As bases filosóficas do agnosticismo
foram assentadas no séc. XVIII por Kant e Hume. O termo, porém, foi
cunhado pelo biólogo britânico Thomas Huxley em 1876 – ele definiu o
agnóstico como aquele que acredita que a questão da existência de Deus
não pode e talvez jamais possa ser resolvida.
O evangelho do agnóstico
“O Cosmos é tudo que existe, que existiu ou existirá” – Assim, com essa frase inesquecível, Carl Sagan inaugura o primeiro episódio da série de 13 documentários
intitulada "Cosmos", veiculados na TV americana em 1980, e depois no
restante do mundo. Ao pretender explicar ciência e cosmologia para o
público leigo, Sagan acabou criando um épico que abrange também muitas
questões existenciais, história, mitologia, religião e espiritualidade
em geral.
Em alguma costa rochosa, em alguma praia do globo, Sagan observa as
ondas, os pássaros, o vento, e algum tempo depois nos traz outra pérola
em sua narrativa: “Recentemente, aventuramo-nos um pouco pelo raso (do
Cosmos), talvez com água a cobrir-nos o tornozelo, e essa água nos
pareceu convidativa. Alguma parte de nosso ser nos diz que essa é a
nossa origem. Desejamos muito retornar, e podemos fazê-lo, pois o
Cosmos também está dentro de nós. Somos feitos de matéria estelar,
somos uma forma do próprio Cosmos conhecer a si mesmo.”
Sagan era profundo conhecedor de religiões e mitologia, além de
cientista e cético, mas não era nem ateu nem teísta ou deísta, era
puramente agnóstico. Seu evangelho era constituído de uma obra de
divulgação científica totalmente voltada para tal espanto, tal
deslumbramento, tal amor pela natureza e todo o Cosmos a sua volta.

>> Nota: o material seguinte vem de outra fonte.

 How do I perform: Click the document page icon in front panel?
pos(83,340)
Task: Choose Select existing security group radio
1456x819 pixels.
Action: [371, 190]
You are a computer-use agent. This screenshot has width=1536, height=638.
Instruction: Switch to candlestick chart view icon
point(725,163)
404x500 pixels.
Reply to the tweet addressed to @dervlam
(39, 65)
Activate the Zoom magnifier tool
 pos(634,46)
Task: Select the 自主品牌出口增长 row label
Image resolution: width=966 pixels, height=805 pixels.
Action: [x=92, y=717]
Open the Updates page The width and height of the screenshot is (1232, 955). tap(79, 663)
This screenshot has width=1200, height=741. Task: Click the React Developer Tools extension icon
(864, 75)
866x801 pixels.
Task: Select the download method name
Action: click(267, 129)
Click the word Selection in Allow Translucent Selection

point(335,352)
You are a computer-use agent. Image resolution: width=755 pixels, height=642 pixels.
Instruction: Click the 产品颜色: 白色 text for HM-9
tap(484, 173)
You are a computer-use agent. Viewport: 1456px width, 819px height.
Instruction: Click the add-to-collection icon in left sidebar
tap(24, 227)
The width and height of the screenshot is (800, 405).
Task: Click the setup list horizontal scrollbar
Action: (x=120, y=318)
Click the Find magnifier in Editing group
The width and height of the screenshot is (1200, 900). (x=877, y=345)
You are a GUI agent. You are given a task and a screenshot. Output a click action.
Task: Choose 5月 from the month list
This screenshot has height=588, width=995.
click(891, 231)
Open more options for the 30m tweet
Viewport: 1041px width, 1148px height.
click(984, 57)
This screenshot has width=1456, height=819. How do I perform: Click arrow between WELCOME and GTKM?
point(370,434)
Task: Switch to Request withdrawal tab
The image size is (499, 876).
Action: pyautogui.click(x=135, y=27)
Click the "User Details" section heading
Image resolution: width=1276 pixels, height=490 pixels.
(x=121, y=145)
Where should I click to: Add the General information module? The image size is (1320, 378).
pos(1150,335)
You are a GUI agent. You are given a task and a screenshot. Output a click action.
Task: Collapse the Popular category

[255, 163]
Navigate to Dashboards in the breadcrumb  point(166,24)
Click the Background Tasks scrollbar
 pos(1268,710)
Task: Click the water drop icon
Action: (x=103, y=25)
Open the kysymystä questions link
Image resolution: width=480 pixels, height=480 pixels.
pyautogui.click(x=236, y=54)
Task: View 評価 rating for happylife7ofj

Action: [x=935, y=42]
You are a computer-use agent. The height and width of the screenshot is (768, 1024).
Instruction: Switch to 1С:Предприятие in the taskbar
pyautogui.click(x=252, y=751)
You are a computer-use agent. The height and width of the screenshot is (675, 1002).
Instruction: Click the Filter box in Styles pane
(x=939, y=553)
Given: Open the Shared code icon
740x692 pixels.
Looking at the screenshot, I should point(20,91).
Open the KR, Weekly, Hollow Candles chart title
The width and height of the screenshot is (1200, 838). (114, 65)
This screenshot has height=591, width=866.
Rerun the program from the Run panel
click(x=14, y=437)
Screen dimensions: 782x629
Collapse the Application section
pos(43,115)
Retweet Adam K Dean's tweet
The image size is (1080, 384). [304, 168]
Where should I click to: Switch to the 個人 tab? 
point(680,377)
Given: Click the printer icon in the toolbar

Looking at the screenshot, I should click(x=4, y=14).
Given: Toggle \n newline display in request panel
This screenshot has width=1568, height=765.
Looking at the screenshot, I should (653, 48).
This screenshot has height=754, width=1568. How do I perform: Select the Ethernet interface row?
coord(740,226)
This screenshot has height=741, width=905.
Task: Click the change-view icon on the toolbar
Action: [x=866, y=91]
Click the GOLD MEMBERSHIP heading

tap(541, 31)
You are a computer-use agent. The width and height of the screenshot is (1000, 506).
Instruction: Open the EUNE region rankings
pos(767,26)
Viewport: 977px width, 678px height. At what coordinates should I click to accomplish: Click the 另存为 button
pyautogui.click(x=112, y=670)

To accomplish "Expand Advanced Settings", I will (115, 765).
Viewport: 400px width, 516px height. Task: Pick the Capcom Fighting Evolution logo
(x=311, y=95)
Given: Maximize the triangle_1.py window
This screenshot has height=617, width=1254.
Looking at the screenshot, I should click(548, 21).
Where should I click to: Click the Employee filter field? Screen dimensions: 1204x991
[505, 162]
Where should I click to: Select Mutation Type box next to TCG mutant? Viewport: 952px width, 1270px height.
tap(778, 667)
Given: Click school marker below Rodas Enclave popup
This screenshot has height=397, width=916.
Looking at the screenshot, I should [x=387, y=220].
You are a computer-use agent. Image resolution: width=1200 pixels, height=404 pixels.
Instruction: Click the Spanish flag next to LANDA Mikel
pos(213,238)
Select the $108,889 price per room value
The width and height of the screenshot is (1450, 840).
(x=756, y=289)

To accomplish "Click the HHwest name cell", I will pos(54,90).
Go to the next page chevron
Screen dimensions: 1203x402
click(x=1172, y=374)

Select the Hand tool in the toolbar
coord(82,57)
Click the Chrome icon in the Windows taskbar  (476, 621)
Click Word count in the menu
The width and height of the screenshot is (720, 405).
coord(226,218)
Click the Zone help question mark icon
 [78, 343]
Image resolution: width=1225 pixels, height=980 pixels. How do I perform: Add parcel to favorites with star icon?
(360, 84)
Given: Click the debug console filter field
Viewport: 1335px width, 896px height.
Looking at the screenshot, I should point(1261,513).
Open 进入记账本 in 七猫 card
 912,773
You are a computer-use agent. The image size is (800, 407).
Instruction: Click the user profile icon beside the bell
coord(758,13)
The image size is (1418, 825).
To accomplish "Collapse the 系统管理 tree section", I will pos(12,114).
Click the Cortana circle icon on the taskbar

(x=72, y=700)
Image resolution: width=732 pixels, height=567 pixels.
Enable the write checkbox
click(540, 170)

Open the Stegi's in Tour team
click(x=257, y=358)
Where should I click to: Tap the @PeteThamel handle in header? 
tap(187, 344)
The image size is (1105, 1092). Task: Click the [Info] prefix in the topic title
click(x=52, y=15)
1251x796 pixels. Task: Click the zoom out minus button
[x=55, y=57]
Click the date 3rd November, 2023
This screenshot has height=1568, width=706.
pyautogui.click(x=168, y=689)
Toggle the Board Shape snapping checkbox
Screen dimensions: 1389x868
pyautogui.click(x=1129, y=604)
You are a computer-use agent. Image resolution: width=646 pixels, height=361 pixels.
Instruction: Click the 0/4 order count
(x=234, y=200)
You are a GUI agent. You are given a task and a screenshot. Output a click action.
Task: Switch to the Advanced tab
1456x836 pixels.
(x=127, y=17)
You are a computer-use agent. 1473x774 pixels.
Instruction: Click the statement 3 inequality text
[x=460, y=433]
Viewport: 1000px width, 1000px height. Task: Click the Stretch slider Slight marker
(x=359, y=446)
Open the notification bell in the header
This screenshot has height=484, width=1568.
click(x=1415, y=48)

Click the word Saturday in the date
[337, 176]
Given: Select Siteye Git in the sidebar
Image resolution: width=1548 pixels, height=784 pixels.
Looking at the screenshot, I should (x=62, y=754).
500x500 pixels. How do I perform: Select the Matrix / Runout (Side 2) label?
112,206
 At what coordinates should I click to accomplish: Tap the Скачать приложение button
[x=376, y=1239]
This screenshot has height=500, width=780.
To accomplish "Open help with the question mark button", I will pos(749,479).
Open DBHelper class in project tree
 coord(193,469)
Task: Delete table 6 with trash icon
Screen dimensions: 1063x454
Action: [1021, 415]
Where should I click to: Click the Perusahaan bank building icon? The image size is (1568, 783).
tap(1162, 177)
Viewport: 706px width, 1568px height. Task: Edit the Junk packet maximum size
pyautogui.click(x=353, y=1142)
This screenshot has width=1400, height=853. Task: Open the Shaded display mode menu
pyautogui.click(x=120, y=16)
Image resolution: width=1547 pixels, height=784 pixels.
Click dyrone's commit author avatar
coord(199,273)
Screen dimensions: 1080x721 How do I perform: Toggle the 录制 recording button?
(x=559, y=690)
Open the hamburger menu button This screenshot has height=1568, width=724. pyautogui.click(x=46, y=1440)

Essa era a boa notícia de Carl...
Para muitos teístas, o fato de existirem pessoas que não creem em um
Deus pessoal, ou que pelo menos não tem certeza de sua existência,
parece causar um certo desconforto. Não é raro perceber, em
qualquer pessoa ligada a doutrinas eclesiásticas, uma tendência a
classificar ateus, agnósticos, céticos, e às vezes simplesmente todo e
qualquer cientista, como “gente sem fé”, perdida, afastada de Deus, e
até mesmo imoral.
Mas a verdade é que, a despeito do aparente consenso dos
eclesiásticos, a moralidade, o amor, não são exclusividade daqueles que
oram todos os dias a Deus, que frequentam missas, que consultam algum
manual da Verdade Absoluta frequentemente. Para o religioso
superficial, isto que digo não levanta muitas questões – “Ora, mas é
exatamente assim: uns são bons, outros maus, crer em Deus não faz de
ninguém um santo”. Sim, isso faz sentido, mas a questão é mais
profunda...
Se Deus existe – e para teístas e deístas ele certamente
existe –, porque ele “permite” que algumas de suas criaturas vivam sem
sequer crer nele?
Em outro produto da obra de Sagan, o livro de ficção “Contato”, que também deu origem a um excelente filme homônimo,
é descrito um contato com inteligências extra-terrestres de uma forma
verossímel e científica. Existe também um conflito entre as crenças de
cientistas e religiosos – em dado momento, a protagonista do primeiro
contato (no livro são vários contatos ao longo das décadas, no filme há
apenas um), uma cientista agnóstica, nos traz uma importante
indagação:
“Se Deus quisesse nos mandar uma mensagem e escrituras antigas
fossem a única forma que pudesse imaginar, ele poderia ter feito um
trabalho melhor. E ele dificilmente teria que se confinar a escrituras.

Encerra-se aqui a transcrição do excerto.